Amazon Kinesis

Kinesis is AWS’s real-time data streaming platform. Three services cover different parts of the streaming pipeline:

Data Sources (IoT, Logs, Events, Clicks)
    ↓
Kinesis Data Streams     ← Ingest and process real-time
    ↓
Kinesis Data Firehose   ← Deliver to S3/Redshift/OpenSearch (managed, no custom code)
    ↓
Kinesis Data Analytics  ← SQL/Flink queries on streams

Services at a Glance

ServiceUse WhenKey Benefit
Data StreamsYou need real-time consumers, replay, custom processingFull control, exactly-once, consumer groups
Data FirehoseYou just need data delivered to S3/RedshiftFully managed, no consumer apps needed
Data AnalyticsYou want to query streams with SQLManaged SQL/Flink, no cluster to manage

Data Streams vs Firehose

Kinesis Data Streams:
  Producer → Stream (shards) → Consumer (KCL/KPL) → Processing
  You manage: shard count, consumer apps, scaling

Kinesis Data Firehose:
  Producer → Firehose → Buffer → Transform (optional) → S3/Redshift/OpenSearch
  You manage: nothing — AWS handles buffering, delivery, retries

Common pattern: Data Streams for real-time processing + Firehose for durable S3 archival. Use Data Streams when you need to consume and process data in real-time. Use Firehose when you just need to land data in storage with minimal latency.

Kinesis Data Streams

  • Shards: Throughput unit. 1MB/s ingress, 2MB/s egress, 1,000 records/s per shard.
  • Producers: KPL (Producer Library) for high-throughput, batching, aggregation.
  • Consumers: KCL (Consumer Library) for automatic shard distribution, checkpointing, lease management.
  • Enhanced fan-out: Dedicated 2MB/s per consumer (vs shared 2MB/s in standard).
  • Scaling: Split or merge shards, or use on-demand mode for auto-scaling.
  • Retention: 24 hours default, up to 365 days with extended retention.
  • Max record size: 1MB.

Kinesis Data Firehose

  • Buffer: Configurable size (1-128MB) and interval (60-900s).
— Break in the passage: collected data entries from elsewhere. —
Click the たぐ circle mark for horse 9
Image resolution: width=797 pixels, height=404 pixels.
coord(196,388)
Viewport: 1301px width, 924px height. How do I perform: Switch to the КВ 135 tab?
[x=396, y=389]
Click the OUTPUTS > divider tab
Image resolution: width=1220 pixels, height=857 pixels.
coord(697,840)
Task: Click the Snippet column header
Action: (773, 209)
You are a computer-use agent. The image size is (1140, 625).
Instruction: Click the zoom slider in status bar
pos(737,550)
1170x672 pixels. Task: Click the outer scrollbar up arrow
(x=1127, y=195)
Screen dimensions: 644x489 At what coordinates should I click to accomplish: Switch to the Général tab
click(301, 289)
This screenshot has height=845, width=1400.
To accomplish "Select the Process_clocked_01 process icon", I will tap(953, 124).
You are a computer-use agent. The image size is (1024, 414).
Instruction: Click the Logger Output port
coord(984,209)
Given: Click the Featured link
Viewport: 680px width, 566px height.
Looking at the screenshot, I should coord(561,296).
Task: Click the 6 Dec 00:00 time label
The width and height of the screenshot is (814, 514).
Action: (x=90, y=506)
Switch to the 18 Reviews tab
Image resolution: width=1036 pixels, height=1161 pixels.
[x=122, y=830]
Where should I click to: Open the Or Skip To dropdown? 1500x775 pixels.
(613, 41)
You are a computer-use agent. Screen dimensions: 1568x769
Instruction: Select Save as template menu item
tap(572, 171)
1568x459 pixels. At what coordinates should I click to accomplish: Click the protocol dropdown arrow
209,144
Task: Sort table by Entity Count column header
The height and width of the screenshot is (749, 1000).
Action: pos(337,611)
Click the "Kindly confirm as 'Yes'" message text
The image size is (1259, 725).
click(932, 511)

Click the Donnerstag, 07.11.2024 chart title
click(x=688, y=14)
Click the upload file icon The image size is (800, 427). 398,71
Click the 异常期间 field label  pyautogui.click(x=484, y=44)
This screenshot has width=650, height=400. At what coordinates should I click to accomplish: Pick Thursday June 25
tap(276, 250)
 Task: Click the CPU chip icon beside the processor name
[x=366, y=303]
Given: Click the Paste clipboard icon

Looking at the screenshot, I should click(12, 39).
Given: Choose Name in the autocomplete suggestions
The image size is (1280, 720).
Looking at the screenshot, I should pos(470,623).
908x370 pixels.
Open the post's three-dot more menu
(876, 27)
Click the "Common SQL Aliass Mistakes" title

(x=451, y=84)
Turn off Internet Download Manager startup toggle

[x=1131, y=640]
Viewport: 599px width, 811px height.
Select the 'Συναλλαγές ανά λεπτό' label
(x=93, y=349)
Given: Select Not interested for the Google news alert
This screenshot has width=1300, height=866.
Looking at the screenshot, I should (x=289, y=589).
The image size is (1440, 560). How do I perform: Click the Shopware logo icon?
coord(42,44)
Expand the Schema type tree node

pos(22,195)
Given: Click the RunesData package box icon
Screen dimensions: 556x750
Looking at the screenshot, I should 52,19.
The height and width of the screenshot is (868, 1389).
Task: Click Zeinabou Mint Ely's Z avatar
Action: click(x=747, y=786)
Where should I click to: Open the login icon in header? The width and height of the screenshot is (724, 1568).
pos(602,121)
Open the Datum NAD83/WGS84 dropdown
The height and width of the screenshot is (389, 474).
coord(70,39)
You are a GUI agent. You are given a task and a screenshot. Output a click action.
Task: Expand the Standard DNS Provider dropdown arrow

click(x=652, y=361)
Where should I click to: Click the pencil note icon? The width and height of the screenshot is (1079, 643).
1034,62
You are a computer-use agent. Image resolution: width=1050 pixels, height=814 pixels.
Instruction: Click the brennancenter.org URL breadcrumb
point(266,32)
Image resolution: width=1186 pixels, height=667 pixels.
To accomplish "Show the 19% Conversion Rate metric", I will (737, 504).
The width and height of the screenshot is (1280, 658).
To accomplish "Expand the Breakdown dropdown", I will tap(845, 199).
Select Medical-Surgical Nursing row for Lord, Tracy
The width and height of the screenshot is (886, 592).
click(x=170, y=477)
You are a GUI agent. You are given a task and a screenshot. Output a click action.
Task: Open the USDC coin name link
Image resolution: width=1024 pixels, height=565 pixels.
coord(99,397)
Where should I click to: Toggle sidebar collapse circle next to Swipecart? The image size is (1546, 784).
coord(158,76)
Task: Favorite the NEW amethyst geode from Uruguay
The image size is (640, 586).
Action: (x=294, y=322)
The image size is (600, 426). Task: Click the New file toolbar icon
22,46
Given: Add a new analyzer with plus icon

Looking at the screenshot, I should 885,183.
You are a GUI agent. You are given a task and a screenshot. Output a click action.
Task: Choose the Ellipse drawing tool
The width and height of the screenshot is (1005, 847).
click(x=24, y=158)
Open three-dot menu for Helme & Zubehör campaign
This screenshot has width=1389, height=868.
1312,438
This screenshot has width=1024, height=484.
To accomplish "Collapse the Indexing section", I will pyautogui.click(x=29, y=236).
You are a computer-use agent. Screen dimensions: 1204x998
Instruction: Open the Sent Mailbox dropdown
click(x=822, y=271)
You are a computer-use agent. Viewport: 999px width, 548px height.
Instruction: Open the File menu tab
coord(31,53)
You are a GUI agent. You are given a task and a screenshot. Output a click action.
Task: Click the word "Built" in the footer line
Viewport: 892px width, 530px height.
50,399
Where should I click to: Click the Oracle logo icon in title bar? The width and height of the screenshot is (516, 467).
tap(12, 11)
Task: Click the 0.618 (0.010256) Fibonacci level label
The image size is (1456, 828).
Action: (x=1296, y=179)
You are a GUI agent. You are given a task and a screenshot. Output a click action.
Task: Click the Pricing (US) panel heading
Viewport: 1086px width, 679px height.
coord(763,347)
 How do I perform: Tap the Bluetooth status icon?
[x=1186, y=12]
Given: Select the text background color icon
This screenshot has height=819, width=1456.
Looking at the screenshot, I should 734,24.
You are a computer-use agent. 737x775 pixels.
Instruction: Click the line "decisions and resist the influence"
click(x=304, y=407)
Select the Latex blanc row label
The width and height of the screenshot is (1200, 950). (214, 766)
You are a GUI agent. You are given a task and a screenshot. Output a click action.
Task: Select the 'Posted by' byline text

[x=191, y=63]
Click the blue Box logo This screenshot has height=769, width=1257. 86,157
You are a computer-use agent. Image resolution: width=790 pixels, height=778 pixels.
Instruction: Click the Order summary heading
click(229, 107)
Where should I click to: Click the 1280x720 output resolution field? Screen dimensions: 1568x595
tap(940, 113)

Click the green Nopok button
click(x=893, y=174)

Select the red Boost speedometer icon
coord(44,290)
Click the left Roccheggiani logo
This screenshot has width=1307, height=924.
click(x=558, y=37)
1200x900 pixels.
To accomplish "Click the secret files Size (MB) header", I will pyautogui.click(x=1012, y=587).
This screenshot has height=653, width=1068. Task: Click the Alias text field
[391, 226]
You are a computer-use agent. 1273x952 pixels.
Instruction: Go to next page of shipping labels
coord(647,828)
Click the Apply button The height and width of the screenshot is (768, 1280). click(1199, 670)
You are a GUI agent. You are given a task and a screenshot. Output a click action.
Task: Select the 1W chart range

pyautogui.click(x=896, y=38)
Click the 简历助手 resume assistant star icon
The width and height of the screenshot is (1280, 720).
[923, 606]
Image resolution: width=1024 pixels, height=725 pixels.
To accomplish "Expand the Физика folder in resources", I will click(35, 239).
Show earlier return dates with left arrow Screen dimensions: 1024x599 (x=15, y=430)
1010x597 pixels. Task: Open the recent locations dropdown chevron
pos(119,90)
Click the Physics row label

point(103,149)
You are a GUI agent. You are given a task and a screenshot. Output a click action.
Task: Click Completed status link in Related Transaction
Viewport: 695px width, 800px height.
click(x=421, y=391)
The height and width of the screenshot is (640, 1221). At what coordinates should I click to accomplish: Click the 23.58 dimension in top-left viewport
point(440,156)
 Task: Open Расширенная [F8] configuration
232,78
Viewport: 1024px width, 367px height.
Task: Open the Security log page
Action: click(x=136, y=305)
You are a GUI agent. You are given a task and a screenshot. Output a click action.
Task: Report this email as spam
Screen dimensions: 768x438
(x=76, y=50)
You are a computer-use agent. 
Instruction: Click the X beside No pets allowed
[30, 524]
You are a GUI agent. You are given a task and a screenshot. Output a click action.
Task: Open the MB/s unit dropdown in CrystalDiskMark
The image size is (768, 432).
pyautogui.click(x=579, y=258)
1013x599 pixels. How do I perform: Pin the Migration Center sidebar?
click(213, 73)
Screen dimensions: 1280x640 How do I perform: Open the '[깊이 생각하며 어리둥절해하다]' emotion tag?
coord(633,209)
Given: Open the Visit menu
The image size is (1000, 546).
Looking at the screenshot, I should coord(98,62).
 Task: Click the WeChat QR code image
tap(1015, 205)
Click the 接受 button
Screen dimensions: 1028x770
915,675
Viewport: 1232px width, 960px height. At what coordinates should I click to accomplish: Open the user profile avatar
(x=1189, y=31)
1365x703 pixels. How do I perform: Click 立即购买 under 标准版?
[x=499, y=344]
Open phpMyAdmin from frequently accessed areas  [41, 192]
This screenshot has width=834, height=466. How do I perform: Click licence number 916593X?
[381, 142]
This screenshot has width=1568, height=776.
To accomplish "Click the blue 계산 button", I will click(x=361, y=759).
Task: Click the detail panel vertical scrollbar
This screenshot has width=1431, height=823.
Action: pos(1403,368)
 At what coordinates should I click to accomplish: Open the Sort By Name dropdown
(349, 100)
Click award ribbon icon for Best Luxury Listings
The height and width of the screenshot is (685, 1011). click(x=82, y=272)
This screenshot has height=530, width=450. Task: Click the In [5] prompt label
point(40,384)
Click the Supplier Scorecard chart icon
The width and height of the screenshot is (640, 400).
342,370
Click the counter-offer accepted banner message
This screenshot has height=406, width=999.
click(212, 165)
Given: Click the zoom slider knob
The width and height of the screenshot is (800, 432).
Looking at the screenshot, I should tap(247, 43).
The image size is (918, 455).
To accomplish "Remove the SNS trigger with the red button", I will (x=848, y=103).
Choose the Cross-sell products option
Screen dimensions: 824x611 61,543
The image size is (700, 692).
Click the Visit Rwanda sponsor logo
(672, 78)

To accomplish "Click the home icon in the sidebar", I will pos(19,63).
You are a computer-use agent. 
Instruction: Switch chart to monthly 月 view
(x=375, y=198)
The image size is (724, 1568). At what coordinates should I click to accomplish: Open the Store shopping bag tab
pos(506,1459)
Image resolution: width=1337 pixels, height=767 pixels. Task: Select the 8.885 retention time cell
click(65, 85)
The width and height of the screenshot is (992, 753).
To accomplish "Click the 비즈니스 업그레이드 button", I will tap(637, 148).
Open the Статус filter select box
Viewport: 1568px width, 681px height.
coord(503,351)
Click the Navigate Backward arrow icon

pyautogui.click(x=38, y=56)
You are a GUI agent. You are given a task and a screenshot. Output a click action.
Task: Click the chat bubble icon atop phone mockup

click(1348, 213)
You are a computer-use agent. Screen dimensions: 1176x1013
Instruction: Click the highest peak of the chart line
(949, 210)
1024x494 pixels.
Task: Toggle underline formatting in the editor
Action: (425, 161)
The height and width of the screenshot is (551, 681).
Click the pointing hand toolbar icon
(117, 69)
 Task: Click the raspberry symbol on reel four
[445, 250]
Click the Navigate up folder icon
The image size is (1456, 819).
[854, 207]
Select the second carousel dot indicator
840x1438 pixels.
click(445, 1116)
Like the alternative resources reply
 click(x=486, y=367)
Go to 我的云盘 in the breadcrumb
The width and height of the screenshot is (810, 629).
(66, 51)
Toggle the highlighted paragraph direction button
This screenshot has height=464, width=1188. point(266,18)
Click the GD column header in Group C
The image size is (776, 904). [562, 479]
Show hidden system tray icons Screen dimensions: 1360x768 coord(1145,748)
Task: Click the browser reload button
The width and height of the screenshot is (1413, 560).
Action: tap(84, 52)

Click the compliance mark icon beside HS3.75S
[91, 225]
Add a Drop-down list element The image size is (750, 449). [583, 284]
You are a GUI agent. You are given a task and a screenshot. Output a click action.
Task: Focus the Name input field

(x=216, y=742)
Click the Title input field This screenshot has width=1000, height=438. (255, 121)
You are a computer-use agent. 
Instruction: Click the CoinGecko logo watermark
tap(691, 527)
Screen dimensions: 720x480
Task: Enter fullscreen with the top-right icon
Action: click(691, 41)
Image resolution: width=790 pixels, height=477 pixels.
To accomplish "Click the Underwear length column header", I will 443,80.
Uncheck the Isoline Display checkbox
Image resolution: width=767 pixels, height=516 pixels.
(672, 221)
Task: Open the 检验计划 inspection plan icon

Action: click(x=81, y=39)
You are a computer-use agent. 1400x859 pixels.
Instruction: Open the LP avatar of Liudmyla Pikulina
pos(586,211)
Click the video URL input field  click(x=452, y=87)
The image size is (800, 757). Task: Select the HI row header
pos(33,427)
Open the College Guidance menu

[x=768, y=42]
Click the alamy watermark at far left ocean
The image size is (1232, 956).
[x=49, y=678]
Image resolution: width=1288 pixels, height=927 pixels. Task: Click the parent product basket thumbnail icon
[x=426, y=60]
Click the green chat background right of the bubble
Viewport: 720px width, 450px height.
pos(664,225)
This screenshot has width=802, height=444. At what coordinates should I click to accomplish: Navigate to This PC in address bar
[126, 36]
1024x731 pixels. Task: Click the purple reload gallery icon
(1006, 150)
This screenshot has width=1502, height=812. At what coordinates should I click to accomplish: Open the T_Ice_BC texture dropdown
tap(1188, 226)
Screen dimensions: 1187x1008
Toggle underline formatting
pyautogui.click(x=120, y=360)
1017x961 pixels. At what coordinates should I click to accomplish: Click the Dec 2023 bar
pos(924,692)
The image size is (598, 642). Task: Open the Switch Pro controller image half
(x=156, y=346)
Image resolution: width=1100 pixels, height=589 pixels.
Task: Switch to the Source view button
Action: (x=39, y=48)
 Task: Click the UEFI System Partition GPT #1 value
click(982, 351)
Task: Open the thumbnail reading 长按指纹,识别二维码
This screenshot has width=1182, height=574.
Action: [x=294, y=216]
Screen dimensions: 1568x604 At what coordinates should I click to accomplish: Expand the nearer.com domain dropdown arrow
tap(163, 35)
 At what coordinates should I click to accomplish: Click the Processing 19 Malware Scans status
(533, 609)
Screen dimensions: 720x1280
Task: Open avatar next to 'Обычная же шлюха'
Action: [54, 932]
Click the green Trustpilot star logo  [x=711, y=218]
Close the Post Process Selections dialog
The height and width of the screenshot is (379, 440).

Delivery triggers when either is reached.
  • Destinations: S3, Redshift (via S3 staging), Elasticsearch, Splunk, HTTP endpoint.
  • Transformation: Lambda invoked on each batch for transformation before delivery.
  • Formats: JSON, CSV, Parquet, ORC. Parquet recommended for analytical queries.
  • No replay: Firehose is append-only, no way to replay from a timestamp.

Kinesis Data Analytics

  • SQL applications: Write standard SQL against input streams. Tumbling, sliding, session windows.
  • Apache Flink: Full Flink API for complex event processing, custom state management.
  • Reference data: Enrich stream data with S3-hosted lookup tables (user profiles, product catalog).
  • Windows: STEP() for tumbling, FLOOR(timestamp TO HOUR) for sliding, SESSION(gap => INTERVAL) for session.
  • Output: Kinesis Streams, Firehose, Lambda.
  • Checkpointing: Automatic checkpoint to S3 for fault tolerance and exactly-once semantics.
  • Exactly-once: Guaranteed with Kinesis Streams destination. At-least-once with Firehose/Lambda.

Partition Key Strategy

Partition key determines which shard a record goes to:

Low cardinality (e.g., "all-events") → one shard → bottleneck
High cardinality (e.g., user_id, device_id) → even distribution → scales

For time-series data, include a time component in the partition key if you need ordering within a time window, or use a UUID if ordering doesn’t matter.

Cost Optimization

  • Aggregation (KPL): Combine multiple application records into one Kinesis record → more records per second per shard.
  • On-demand mode: Pay per stream-hour and per MB, auto-scales. Good for variable workloads.
  • Enhanced fan-out: Additional cost per shard-hour and per GB delivered. Only use when multiple consumers need dedicated throughput.
  • Firehose buffer tuning: Larger buffers (128MB, 900s) reduce S3 write frequency and cost.

Common Architecture Patterns

Lambda Architecture (classic)

Kinesis Streams → Kinesis Analytics (real-time) → DynamoDB/Kinesis Firehose
S3 → Glue → Redshift (batch layer)
Merge at query time (Athena, Redshift)

Kappa Architecture (simplified)

Kinesis Streams → Kinesis Analytics → Kinesis Firehose → S3
S3 as immutable log — no separate batch layer
Re-process by seeking to beginning of stream

Event Sourcing

User actions → Kinesis Streams → multiple consumers
  ├── Fraud detection (Lambda)
  ├── Personalization engine (Lambda)
  ├── Audit log archival (Firehose → S3)
  └── Real-time dashboards (Kinesis Analytics)